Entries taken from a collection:
--*--

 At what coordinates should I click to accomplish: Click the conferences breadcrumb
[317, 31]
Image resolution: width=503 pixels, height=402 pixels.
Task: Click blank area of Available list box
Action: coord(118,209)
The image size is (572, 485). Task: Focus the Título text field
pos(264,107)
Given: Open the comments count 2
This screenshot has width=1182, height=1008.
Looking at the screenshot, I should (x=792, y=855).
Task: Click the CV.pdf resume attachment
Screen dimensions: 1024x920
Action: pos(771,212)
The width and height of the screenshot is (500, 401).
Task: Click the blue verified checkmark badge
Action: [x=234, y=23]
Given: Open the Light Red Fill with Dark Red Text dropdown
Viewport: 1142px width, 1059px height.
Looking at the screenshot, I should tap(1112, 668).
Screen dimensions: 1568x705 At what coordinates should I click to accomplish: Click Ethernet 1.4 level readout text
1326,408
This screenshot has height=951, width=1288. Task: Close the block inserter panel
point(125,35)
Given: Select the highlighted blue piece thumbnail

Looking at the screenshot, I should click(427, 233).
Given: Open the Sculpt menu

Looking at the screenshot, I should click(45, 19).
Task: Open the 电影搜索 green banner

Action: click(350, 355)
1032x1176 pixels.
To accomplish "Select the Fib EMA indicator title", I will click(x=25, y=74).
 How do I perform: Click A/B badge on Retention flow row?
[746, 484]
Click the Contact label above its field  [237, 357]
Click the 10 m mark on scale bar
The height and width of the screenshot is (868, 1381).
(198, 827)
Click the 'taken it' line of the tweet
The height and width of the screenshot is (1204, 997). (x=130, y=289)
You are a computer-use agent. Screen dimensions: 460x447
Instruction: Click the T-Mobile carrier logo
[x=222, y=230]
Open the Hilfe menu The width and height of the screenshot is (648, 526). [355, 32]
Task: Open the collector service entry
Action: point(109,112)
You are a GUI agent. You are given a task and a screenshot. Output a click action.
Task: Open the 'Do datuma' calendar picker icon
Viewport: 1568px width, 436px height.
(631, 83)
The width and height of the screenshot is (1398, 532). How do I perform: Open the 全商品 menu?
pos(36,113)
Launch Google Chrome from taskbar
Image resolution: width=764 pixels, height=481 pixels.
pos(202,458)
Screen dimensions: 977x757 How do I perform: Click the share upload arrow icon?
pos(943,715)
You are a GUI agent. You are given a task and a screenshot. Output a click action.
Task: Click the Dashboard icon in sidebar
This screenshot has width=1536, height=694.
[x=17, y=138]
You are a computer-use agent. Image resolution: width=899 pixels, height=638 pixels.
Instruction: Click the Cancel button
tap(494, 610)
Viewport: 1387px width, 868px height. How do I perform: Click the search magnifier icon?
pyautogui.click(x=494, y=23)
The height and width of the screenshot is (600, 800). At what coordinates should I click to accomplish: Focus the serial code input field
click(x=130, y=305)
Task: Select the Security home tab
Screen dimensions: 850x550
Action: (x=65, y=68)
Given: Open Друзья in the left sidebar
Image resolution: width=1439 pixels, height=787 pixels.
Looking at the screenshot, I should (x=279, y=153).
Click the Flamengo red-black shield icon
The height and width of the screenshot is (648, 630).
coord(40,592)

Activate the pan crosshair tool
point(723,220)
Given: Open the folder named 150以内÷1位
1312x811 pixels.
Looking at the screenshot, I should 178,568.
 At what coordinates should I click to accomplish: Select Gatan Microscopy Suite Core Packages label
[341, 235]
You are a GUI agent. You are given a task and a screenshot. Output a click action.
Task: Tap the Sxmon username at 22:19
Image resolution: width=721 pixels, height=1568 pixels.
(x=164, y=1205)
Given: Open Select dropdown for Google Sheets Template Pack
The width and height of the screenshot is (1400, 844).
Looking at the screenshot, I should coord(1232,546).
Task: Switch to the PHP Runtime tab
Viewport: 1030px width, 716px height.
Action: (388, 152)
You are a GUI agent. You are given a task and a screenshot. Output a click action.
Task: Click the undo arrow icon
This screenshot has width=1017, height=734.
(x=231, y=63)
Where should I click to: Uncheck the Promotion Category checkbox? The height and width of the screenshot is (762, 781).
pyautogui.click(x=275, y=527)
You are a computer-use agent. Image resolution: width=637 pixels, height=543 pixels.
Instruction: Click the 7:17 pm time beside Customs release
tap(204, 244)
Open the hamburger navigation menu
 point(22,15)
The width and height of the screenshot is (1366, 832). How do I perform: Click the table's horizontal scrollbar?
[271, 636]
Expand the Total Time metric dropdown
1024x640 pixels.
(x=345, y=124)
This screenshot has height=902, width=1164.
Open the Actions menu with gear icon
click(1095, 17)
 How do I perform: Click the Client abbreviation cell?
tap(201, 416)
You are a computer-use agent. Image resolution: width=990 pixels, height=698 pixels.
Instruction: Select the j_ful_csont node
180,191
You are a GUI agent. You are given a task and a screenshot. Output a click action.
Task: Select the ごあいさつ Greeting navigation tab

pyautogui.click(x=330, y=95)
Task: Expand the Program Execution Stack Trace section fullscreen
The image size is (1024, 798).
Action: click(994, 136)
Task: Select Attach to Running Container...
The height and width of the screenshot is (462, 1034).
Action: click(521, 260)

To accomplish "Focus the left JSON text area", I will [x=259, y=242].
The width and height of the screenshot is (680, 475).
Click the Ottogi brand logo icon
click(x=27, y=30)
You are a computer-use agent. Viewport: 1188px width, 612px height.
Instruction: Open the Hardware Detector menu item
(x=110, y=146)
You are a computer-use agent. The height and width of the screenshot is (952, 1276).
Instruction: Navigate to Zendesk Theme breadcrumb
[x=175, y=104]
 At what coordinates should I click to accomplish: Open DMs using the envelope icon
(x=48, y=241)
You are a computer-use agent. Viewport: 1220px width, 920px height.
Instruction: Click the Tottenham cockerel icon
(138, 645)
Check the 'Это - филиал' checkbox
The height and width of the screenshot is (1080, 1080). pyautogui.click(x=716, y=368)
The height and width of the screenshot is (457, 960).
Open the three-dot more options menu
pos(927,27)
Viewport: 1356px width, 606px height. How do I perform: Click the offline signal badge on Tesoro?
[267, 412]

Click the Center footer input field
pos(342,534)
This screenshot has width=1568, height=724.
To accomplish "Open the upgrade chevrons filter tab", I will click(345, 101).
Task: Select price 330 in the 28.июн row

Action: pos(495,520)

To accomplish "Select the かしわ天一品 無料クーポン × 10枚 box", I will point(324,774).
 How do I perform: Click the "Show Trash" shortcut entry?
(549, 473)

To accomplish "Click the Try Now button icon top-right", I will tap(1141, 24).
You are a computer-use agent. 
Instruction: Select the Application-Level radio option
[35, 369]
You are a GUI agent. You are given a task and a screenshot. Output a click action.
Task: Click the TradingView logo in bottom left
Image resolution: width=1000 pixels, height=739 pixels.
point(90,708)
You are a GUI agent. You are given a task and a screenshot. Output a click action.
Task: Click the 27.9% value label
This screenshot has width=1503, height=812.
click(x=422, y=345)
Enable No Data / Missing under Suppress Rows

--*--

WHAT THE EXERCISE ASKS
Your job is to restate all of the data word for word.

ANSWER TO THE EXERCISE
 At what coordinates should I click to accomplish: Click the conferences breadcrumb
[317, 31]
Image resolution: width=503 pixels, height=402 pixels.
Task: Click blank area of Available list box
Action: coord(118,209)
The image size is (572, 485). Task: Focus the Título text field
pos(264,107)
Given: Open the comments count 2
This screenshot has width=1182, height=1008.
Looking at the screenshot, I should (x=792, y=855).
Task: Click the CV.pdf resume attachment
Screen dimensions: 1024x920
Action: pos(771,212)
The width and height of the screenshot is (500, 401).
Task: Click the blue verified checkmark badge
Action: [x=234, y=23]
Given: Open the Light Red Fill with Dark Red Text dropdown
Viewport: 1142px width, 1059px height.
Looking at the screenshot, I should tap(1112, 668).
Screen dimensions: 1568x705 At what coordinates should I click to accomplish: Click Ethernet 1.4 level readout text
1326,408
This screenshot has height=951, width=1288. Task: Close the block inserter panel
point(125,35)
Given: Select the highlighted blue piece thumbnail

Looking at the screenshot, I should click(427, 233).
Given: Open the Sculpt menu

Looking at the screenshot, I should click(45, 19).
Task: Open the 电影搜索 green banner

Action: click(350, 355)
1032x1176 pixels.
To accomplish "Select the Fib EMA indicator title", I will click(x=25, y=74).
 How do I perform: Click A/B badge on Retention flow row?
[746, 484]
Click the Contact label above its field  [237, 357]
Click the 10 m mark on scale bar
The height and width of the screenshot is (868, 1381).
(198, 827)
Click the 'taken it' line of the tweet
The height and width of the screenshot is (1204, 997). (x=130, y=289)
You are a computer-use agent. Screen dimensions: 460x447
Instruction: Click the T-Mobile carrier logo
[x=222, y=230]
Open the Hilfe menu The width and height of the screenshot is (648, 526). [355, 32]
Task: Open the collector service entry
Action: point(109,112)
You are a GUI agent. You are given a task and a screenshot. Output a click action.
Task: Open the 'Do datuma' calendar picker icon
Viewport: 1568px width, 436px height.
(631, 83)
The width and height of the screenshot is (1398, 532). How do I perform: Open the 全商品 menu?
pos(36,113)
Launch Google Chrome from taskbar
Image resolution: width=764 pixels, height=481 pixels.
pos(202,458)
Screen dimensions: 977x757 How do I perform: Click the share upload arrow icon?
pos(943,715)
You are a GUI agent. You are given a task and a screenshot. Output a click action.
Task: Click the Dashboard icon in sidebar
This screenshot has width=1536, height=694.
[x=17, y=138]
You are a computer-use agent. Image resolution: width=899 pixels, height=638 pixels.
Instruction: Click the Cancel button
tap(494, 610)
Viewport: 1387px width, 868px height. How do I perform: Click the search magnifier icon?
pyautogui.click(x=494, y=23)
The height and width of the screenshot is (600, 800). At what coordinates should I click to accomplish: Focus the serial code input field
click(x=130, y=305)
Task: Select the Security home tab
Screen dimensions: 850x550
Action: (x=65, y=68)
Given: Open Друзья in the left sidebar
Image resolution: width=1439 pixels, height=787 pixels.
Looking at the screenshot, I should (x=279, y=153).
Click the Flamengo red-black shield icon
The height and width of the screenshot is (648, 630).
coord(40,592)

Activate the pan crosshair tool
point(723,220)
Given: Open the folder named 150以内÷1位
1312x811 pixels.
Looking at the screenshot, I should 178,568.
 At what coordinates should I click to accomplish: Select Gatan Microscopy Suite Core Packages label
[341, 235]
You are a GUI agent. You are given a task and a screenshot. Output a click action.
Task: Tap the Sxmon username at 22:19
Image resolution: width=721 pixels, height=1568 pixels.
(x=164, y=1205)
Given: Open Select dropdown for Google Sheets Template Pack
The width and height of the screenshot is (1400, 844).
Looking at the screenshot, I should coord(1232,546).
Task: Switch to the PHP Runtime tab
Viewport: 1030px width, 716px height.
Action: (388, 152)
You are a GUI agent. You are given a task and a screenshot. Output a click action.
Task: Click the undo arrow icon
This screenshot has width=1017, height=734.
(x=231, y=63)
Where should I click to: Uncheck the Promotion Category checkbox? The height and width of the screenshot is (762, 781).
pyautogui.click(x=275, y=527)
You are a computer-use agent. Image resolution: width=637 pixels, height=543 pixels.
Instruction: Click the 7:17 pm time beside Customs release
tap(204, 244)
Open the hamburger navigation menu
 point(22,15)
The width and height of the screenshot is (1366, 832). How do I perform: Click the table's horizontal scrollbar?
[271, 636]
Expand the Total Time metric dropdown
1024x640 pixels.
(x=345, y=124)
This screenshot has height=902, width=1164.
Open the Actions menu with gear icon
click(1095, 17)
 How do I perform: Click the Client abbreviation cell?
tap(201, 416)
You are a computer-use agent. Image resolution: width=990 pixels, height=698 pixels.
Instruction: Select the j_ful_csont node
180,191
You are a GUI agent. You are given a task and a screenshot. Output a click action.
Task: Select the ごあいさつ Greeting navigation tab

pyautogui.click(x=330, y=95)
Task: Expand the Program Execution Stack Trace section fullscreen
The image size is (1024, 798).
Action: click(994, 136)
Task: Select Attach to Running Container...
The height and width of the screenshot is (462, 1034).
Action: click(521, 260)

To accomplish "Focus the left JSON text area", I will [x=259, y=242].
The width and height of the screenshot is (680, 475).
Click the Ottogi brand logo icon
click(x=27, y=30)
You are a computer-use agent. Viewport: 1188px width, 612px height.
Instruction: Open the Hardware Detector menu item
(x=110, y=146)
You are a computer-use agent. The height and width of the screenshot is (952, 1276).
Instruction: Navigate to Zendesk Theme breadcrumb
[x=175, y=104]
 At what coordinates should I click to accomplish: Open DMs using the envelope icon
(x=48, y=241)
You are a computer-use agent. Viewport: 1220px width, 920px height.
Instruction: Click the Tottenham cockerel icon
(138, 645)
Check the 'Это - филиал' checkbox
The height and width of the screenshot is (1080, 1080). pyautogui.click(x=716, y=368)
The height and width of the screenshot is (457, 960).
Open the three-dot more options menu
pos(927,27)
Viewport: 1356px width, 606px height. How do I perform: Click the offline signal badge on Tesoro?
[267, 412]

Click the Center footer input field
pos(342,534)
This screenshot has width=1568, height=724.
To accomplish "Open the upgrade chevrons filter tab", I will click(345, 101).
Task: Select price 330 in the 28.июн row

Action: pos(495,520)

To accomplish "Select the かしわ天一品 無料クーポン × 10枚 box", I will point(324,774).
 How do I perform: Click the "Show Trash" shortcut entry?
(549, 473)

To accomplish "Click the Try Now button icon top-right", I will tap(1141, 24).
You are a computer-use agent. 
Instruction: Select the Application-Level radio option
[35, 369]
You are a GUI agent. You are given a task and a screenshot. Output a click action.
Task: Click the TradingView logo in bottom left
Image resolution: width=1000 pixels, height=739 pixels.
point(90,708)
You are a GUI agent. You are given a task and a screenshot. Output a click action.
Task: Click the 27.9% value label
This screenshot has width=1503, height=812.
click(x=422, y=345)
Enable No Data / Missing under Suppress Rows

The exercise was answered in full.